CONSIGNE: Peux-tu renvoyer tel quel le passage de la critique ci-dessous consacrée au recueil Le silex des jours, entre « Il dit l’existence » et « forte, plus poignante. », bornes comprises ?

EXTRAIT RETENU:

_ _ _ _ _

Philippe Colmant, Le silex des jours, poésie, Demdel, 2019

Le nouveau recueil de Philippe Colmant boucle, de l’aveu même de l’auteur, une sorte de cycle. Dans « Du bout du jour », « Quelque part au large » et « Le silex des jours », des thèmes reviennent, récurrents, qui creusent chaque fois un peu plus le sillon. Le sens de la vie, la mort, les souvenirs, la fuite du temps, l’impermanence des choses et, toujours tellement présent dans tous ses recueils, l’amour comme seule vraie valeur.

Il dit l’existence comme elle est -vue de l’intérieur-, belle et pleine de trous. Un dialogue entre la vie réelle et la vie intime où le poète s’interroge, exprime tout à tour la tristesse de ne pas pouvoir plus : Il faudrait sublimer/Et vivre davantage/Additionner les riens, /Multiplier le peu, /…), et la joie des profondeurs : S’offrir, s’écarquiller, / Surtout s’écarquiller, /Jusqu’à la plénitude, /Jusqu’à ne plus mourir. Au fil des années, l’écriture s’est faite plus incisive, plus forte, plus poignante.

Ce recueil-ci a des reflets plus sombres et il n’y a pas de hasard, de (belles) photos (de l’auteur) en noir et blanc ont pris la place des images de cieux -certes souvent tourmentés- qui illustrent ses précédents recueils. On ressent ici des blessures à vif, la douleur d’une absence, on devine un désespoir, et que peut-être, quelque chose s’est défait … Des mots le crient, coupants, cinglants : recroquevillé/mon ombre arcboutée/mon cœur caillassé/ lacéré/cris incarcérés/une balle dans la tête, …

Je garde sur ma peau/Des cicatrices mortes, /Les tombes du passé/Avec leurs croix de pierre, /De mousse et de silence.

_ _ _ _ _

(Données pour localiser des cibles visibles)
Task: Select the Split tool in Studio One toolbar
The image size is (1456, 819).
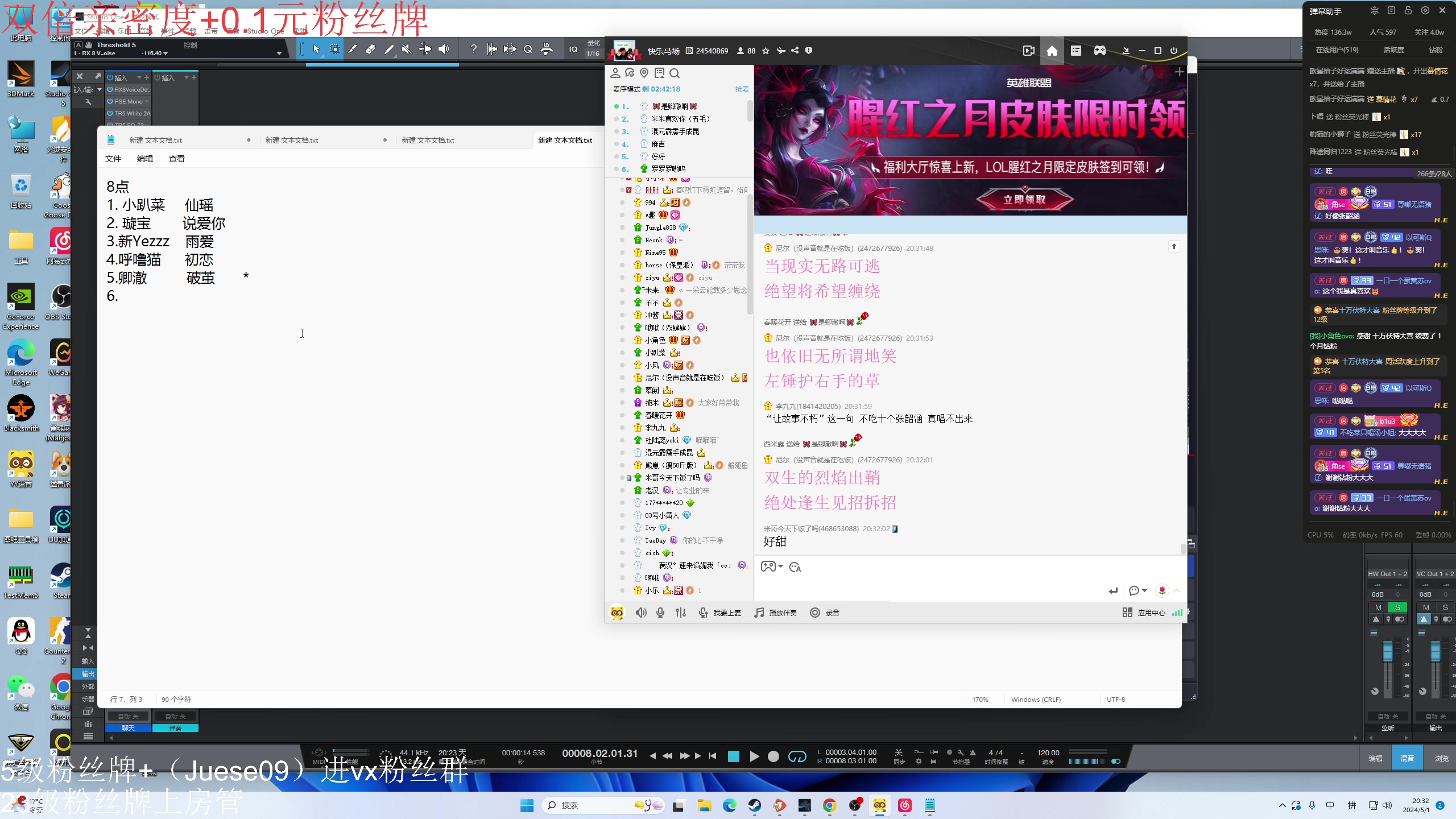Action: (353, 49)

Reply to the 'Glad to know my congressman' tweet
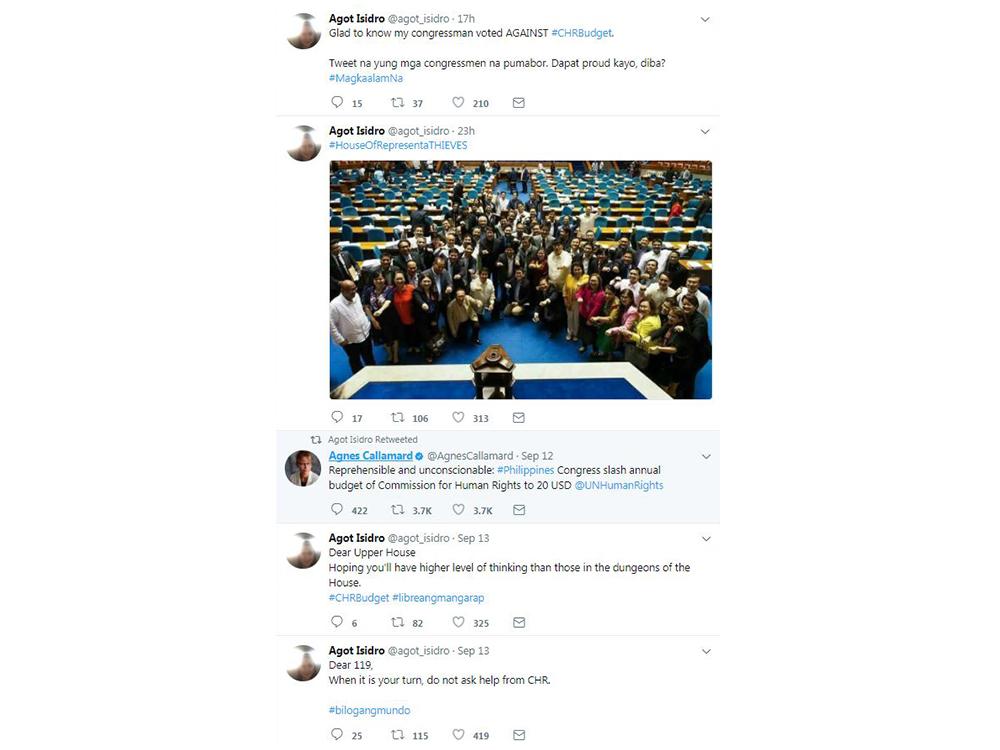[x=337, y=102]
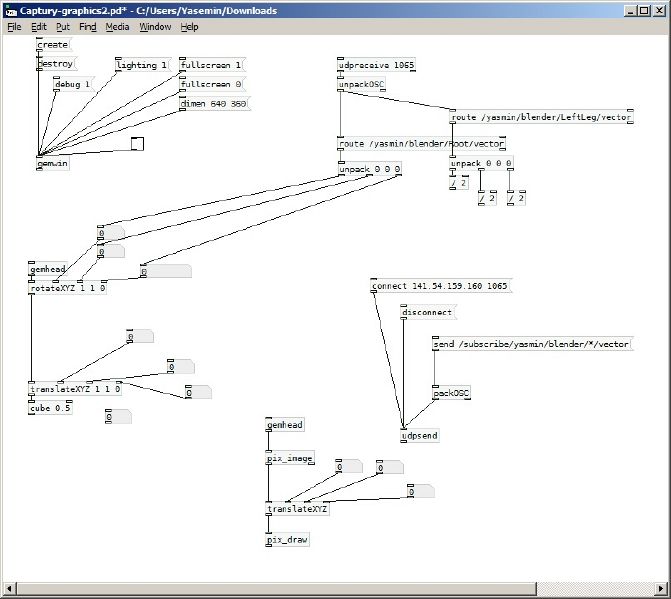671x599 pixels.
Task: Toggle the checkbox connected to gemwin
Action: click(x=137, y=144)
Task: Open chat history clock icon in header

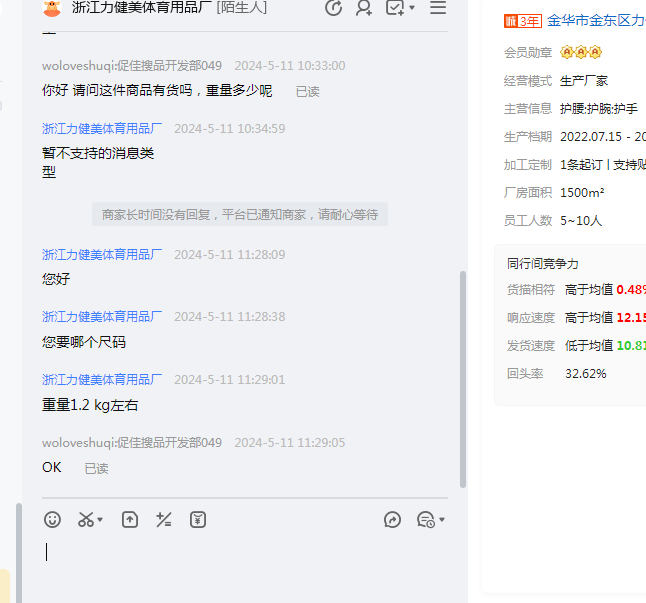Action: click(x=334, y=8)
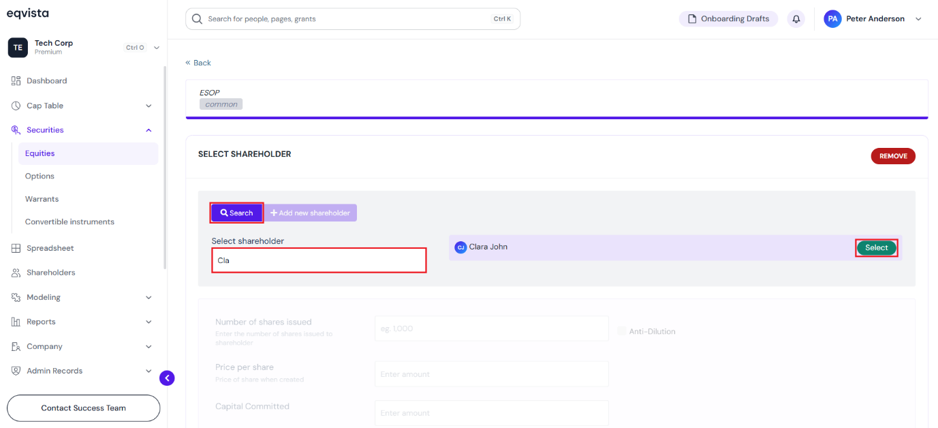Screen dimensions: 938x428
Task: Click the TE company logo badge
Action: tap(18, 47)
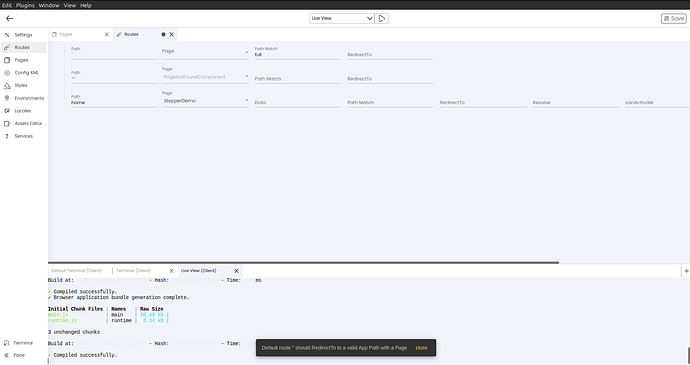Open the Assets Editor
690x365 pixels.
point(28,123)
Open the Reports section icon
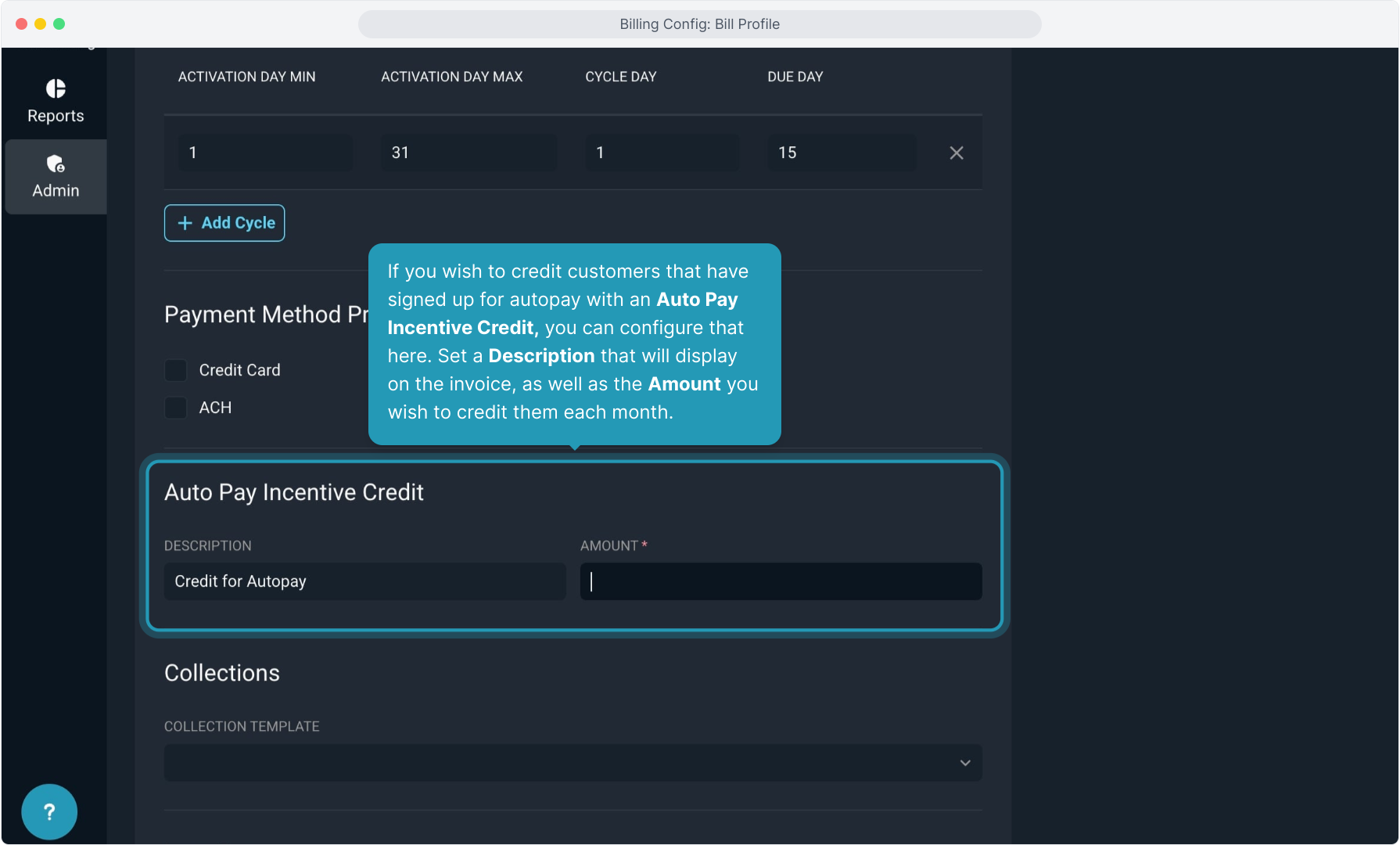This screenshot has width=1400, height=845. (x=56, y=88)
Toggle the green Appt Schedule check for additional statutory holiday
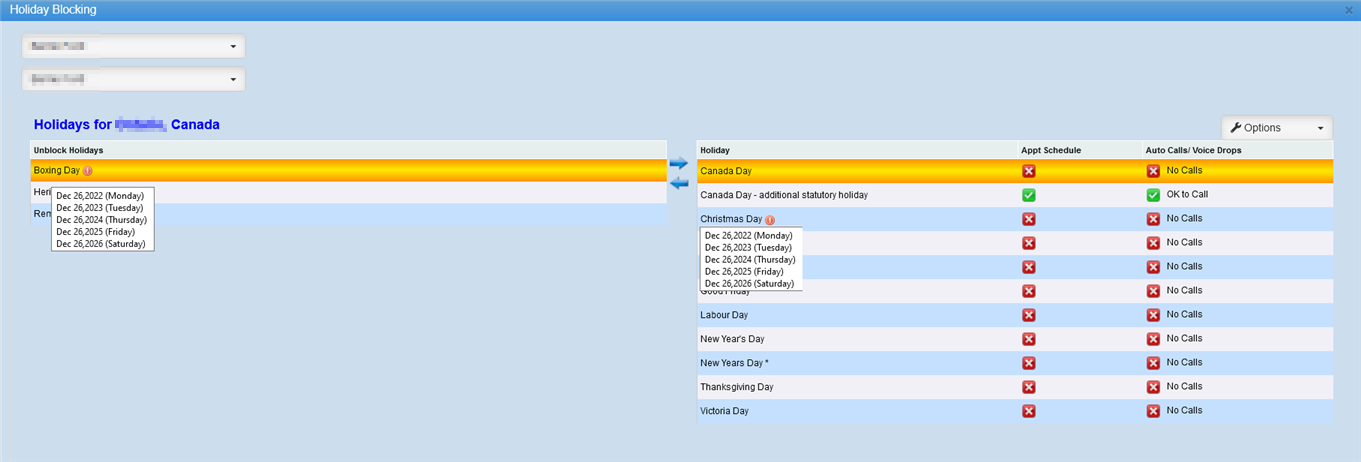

_ _ _ _ _

RÉSULTAT OBTENU:
Il dit l’existence comme elle est -vue de l’intérieur-, belle et pleine de trous. Un dialogue entre la vie réelle et la vie intime où le poète s’interroge, exprime tout à tour la tristesse de ne pas pouvoir plus : Il faudrait sublimer/Et vivre davantage/Additionner les riens, /Multiplier le peu, /…), et la joie des profondeurs : S’offrir, s’écarquiller, / Surtout s’écarquiller, /Jusqu’à la plénitude, /Jusqu’à ne plus mourir. Au fil des années, l’écriture s’est faite plus incisive, plus forte, plus poignante.